Element and text position data —
++++

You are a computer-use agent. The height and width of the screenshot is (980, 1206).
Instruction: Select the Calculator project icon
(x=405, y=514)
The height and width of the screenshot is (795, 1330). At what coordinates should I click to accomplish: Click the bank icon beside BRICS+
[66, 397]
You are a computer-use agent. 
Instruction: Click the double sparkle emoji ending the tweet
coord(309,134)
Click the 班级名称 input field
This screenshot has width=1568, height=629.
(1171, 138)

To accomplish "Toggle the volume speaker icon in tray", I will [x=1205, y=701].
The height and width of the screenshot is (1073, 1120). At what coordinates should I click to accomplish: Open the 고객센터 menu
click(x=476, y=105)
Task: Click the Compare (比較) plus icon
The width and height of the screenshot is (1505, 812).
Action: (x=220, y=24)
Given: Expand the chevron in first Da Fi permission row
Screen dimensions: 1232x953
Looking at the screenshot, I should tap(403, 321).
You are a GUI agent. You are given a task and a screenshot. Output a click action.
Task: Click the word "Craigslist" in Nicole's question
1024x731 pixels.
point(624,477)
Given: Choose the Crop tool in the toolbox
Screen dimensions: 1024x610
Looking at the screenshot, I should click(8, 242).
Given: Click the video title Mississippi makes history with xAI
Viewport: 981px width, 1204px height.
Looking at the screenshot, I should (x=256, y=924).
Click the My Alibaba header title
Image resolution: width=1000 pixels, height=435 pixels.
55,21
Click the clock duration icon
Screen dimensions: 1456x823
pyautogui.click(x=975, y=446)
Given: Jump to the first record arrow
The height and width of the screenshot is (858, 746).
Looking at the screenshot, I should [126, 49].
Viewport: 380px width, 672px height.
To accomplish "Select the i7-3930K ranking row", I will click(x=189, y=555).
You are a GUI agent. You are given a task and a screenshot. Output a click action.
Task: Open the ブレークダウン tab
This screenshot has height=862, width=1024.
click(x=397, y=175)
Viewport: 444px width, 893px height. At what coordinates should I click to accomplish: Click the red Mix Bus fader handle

++++

Aim of the exercise —
Rewrite the records with "Screen dimensions" switched to "Screen size" wherever it occurs, leaving everything else unchanged.

Answer below —
You are a computer-use agent. The height and width of the screenshot is (980, 1206).
Instruction: Select the Calculator project icon
(x=405, y=514)
The height and width of the screenshot is (795, 1330). At what coordinates should I click to accomplish: Click the bank icon beside BRICS+
[66, 397]
You are a computer-use agent. 
Instruction: Click the double sparkle emoji ending the tweet
coord(309,134)
Click the 班级名称 input field
This screenshot has width=1568, height=629.
(1171, 138)

To accomplish "Toggle the volume speaker icon in tray", I will [x=1205, y=701].
The height and width of the screenshot is (1073, 1120). At what coordinates should I click to accomplish: Open the 고객센터 menu
click(x=476, y=105)
Task: Click the Compare (比較) plus icon
The width and height of the screenshot is (1505, 812).
Action: (x=220, y=24)
Given: Expand the chevron in first Da Fi permission row
Screen size: 1232x953
Looking at the screenshot, I should tap(403, 321).
You are a GUI agent. You are given a task and a screenshot. Output a click action.
Task: Click the word "Craigslist" in Nicole's question
1024x731 pixels.
point(624,477)
Given: Choose the Crop tool in the toolbox
Screen size: 1024x610
Looking at the screenshot, I should click(8, 242).
Given: Click the video title Mississippi makes history with xAI
Viewport: 981px width, 1204px height.
Looking at the screenshot, I should (x=256, y=924).
Click the My Alibaba header title
Image resolution: width=1000 pixels, height=435 pixels.
55,21
Click the clock duration icon
Screen size: 1456x823
pyautogui.click(x=975, y=446)
Given: Jump to the first record arrow
The height and width of the screenshot is (858, 746).
Looking at the screenshot, I should [126, 49].
Viewport: 380px width, 672px height.
To accomplish "Select the i7-3930K ranking row", I will click(x=189, y=555).
You are a GUI agent. You are given a task and a screenshot. Output a click action.
Task: Open the ブレークダウン tab
This screenshot has height=862, width=1024.
click(x=397, y=175)
Viewport: 444px width, 893px height. At what coordinates should I click to accomplish: Click the red Mix Bus fader handle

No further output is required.